Monday, September 09, 2002  

The Memory of Spiders

Arachnophobia does not appear on my roster of phobias. Coulrophobia– Fear of Clowns, yes I have that one. Iatrophobia – Fear of Doctors, got that one too. But nowhere in my repertoire of irrational fear will you find the fear of spiders.

I think that the spider is an amazing quirk of science and I scarcely understand what factors of progress and evolution caused this species into being. But I respect them and, as such, I am not overcome with a panicked urge to kill them on sight except in those cases when I recognize it as the variety of spider that has venom powerful enough to kill a Backstreet Boy. Note: I do this more as a effort to safeguard my environment than a desire to make my property safe for boy bands.

Around our house word has apparently gotten out that Haddon won’t kill you. Because since moving in our house has become a gathering ground for spiders of all shapes and sizes. They have yet to reach a population of epidemic or even bothersome proportions, but there are quite a few spinning webs at dusk and into the evening hours. I understand what benefits they have in the Haddon Ecology so I leave them to go about their life, which in the grand scheme of things is not too long. The only time I will ever intentionally bother the spider is when he is building a web in one of my main traffic paths. Even then, I don’t kill him, I just urge him to relocate his planned construction to a zone more life-friendly.

I begin to notice something amazing about these spiders: I only have to tell them once, and not even all of them. If I come across a spider doing his thing in an area I think will be bad for the both of us, I redirect him and he is on his way.
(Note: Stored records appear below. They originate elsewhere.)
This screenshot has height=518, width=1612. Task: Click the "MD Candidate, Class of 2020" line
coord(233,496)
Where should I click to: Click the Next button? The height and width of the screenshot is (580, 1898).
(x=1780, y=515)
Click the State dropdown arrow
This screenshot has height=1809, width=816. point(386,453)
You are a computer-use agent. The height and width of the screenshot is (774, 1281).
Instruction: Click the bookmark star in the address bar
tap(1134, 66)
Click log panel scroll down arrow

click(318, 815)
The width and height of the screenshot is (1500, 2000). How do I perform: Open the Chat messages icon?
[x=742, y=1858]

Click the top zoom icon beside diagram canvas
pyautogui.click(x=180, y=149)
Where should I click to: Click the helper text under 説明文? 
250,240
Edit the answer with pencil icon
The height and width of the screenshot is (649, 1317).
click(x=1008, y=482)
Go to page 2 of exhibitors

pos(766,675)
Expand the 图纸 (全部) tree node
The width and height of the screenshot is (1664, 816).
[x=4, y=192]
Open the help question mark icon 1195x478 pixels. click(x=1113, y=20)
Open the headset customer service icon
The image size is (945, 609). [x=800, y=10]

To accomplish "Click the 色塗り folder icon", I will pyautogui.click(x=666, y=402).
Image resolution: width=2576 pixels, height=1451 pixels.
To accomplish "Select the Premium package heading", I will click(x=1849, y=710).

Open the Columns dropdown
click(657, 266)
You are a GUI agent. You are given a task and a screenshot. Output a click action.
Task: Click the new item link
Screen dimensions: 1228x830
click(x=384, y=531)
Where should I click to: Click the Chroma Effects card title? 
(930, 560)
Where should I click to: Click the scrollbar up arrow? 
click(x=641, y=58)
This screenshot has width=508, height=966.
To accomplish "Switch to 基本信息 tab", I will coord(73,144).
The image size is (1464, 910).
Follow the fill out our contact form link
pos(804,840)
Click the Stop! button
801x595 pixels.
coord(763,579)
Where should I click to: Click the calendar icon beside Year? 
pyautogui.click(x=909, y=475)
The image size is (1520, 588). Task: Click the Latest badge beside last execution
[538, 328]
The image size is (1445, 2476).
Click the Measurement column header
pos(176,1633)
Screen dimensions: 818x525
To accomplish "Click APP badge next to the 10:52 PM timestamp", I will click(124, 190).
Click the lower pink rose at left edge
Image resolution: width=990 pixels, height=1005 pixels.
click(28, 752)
Presumably the spider is smart enough to make his home in the most advantageous spot available- the place with the highest kill potential such as near a light where the bugs fly or near taller grass where the grasshoppers jump. So it would stand to reason that as soon as I shoo a spider along from this prime real estate another would come along promptly to take his spot causing me to begin anew this spider relocation process. But it doesn’t happen this way. In fact, I don’t even have to re-educate a different variety of spider, just one and they don’t come back (except for the next year and that is a whole new generation so you expect that, One life lesson every generation…not so bad I must admit).

The societal memory of spiders amazes me and makes me think about how we all make similar if not the exact same mistakes over and over. Even though folks laying on the scrapheap scream their precautions, we never see the web-stitched marker that says DO NOT BUILD; our spidey-sense never tingles and tells us to seek out new ground where we have a better chance to succeed. We make the same mistakes- not just generation after generation, but intra-generation as well. Evolution teaches us some powerful lessons.